L’auteur s’attarde également sur les authentiques prodiges de la mise en scène ayant réussi à se forger une place d’auteur dans la publicité – avant pour certains de sauter le pas vers le cinéma. Ces personnalités se délestent de l’obligation purement vendeuse des produit concernés, pour concevoir des films dont la seule folie créative fera office d’incitation à travers le souvenir laissé chez le téléspectateur. C’est le cas des pubs Kodak et de la saga des Kodakettes initiée par Jean-Paul Goude, personnages facétieux semant la zizanie sur leur passage notamment dans un mémorable spot intitulé Les Voleurs de couleurs, réalisé par Jean-Baptiste Mondino. Malgré le succès de ses publicités, la popularité des Kodakettes pris même le pas sur le produit, amenant Kodak à stopper la saga, ce qui montre qu’une identité trop singulière ne rime pas forcément avec les pures préoccupations mercantiles. Jean-Paul Goude entremêle en tout cas le minimalisme et l’emphase avec une même inventivité, l’emphase de la publicité pour le parfum Egoïste côtoyant le dispositif primaire et inoubliable de Perrier où la bestialité d’une jeune femme fait fuir un lion lui disputant une bouteille.

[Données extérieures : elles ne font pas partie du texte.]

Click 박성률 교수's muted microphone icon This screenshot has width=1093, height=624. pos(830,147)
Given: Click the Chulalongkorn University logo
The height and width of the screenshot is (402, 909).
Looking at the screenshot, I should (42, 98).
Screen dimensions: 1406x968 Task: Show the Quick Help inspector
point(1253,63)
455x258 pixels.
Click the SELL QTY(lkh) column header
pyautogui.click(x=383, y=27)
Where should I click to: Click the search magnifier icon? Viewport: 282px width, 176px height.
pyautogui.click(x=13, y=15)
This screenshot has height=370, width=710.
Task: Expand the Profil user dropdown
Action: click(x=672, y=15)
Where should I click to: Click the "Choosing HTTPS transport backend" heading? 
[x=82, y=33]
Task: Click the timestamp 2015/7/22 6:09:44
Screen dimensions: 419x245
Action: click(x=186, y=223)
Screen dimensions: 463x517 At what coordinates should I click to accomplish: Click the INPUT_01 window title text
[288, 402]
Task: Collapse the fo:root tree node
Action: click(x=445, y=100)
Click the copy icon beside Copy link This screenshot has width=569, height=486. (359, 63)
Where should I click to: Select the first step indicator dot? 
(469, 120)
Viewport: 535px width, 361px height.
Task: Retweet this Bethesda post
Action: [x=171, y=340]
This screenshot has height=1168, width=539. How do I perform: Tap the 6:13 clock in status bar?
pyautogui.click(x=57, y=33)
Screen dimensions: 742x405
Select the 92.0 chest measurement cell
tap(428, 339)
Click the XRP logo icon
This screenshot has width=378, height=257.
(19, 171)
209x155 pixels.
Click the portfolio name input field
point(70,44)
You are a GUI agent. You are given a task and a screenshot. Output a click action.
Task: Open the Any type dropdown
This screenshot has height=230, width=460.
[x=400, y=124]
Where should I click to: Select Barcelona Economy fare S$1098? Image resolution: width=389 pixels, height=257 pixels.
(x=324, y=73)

La publicité suit les évolutions sociétales, souvent avec cynisme comme le montre la saga autour des voiture Audi à travers des idées narratives et de mise en scène moquant, célébrant ou s’amusant de la femme automobiliste – ou passagère intéressée. Ce long segment consacré à l’âge d’or constitue la partie la plus passionnante du livre à travers de multiples exemples finement analysés. Luc Chomarat reconnaît ensuite que la liberté d’alors constitue un âge révolu, une réglementation plus ferme, un public plus sensible et prompt à manifester son mécontentement avec l’avènement des réseaux sociaux, et des décideurs plus frileux, rendent les publicités actuelles bien plus impersonnelles.

Comme dans d’autres domaines de la création, l’heure est au remake des classiques ayant laissés un souvenir suffisamment marquant (la fameuse pub Perrier refaite dans les années 2010) ou à la redite pour les réalisateurs de génie d’antan. La dernière partie amène un tour d’horizon intéressant sur les autres matériaux filmé publicitaire comme les clips, les génériques de films et les bandes-annonces, les logos ou les gimmicks y prenant également leur indépendance lorsque l’invention est au rendez-vous (la panthère rose dessinée dans le générique du film éponyme de Blake Edwards devenant un personnage à part entière par la suite. Un très bon livre passant au crible 40 ans de publicité sous toute ses formes à travers un regard plein d’acuité et un humour bienvenu.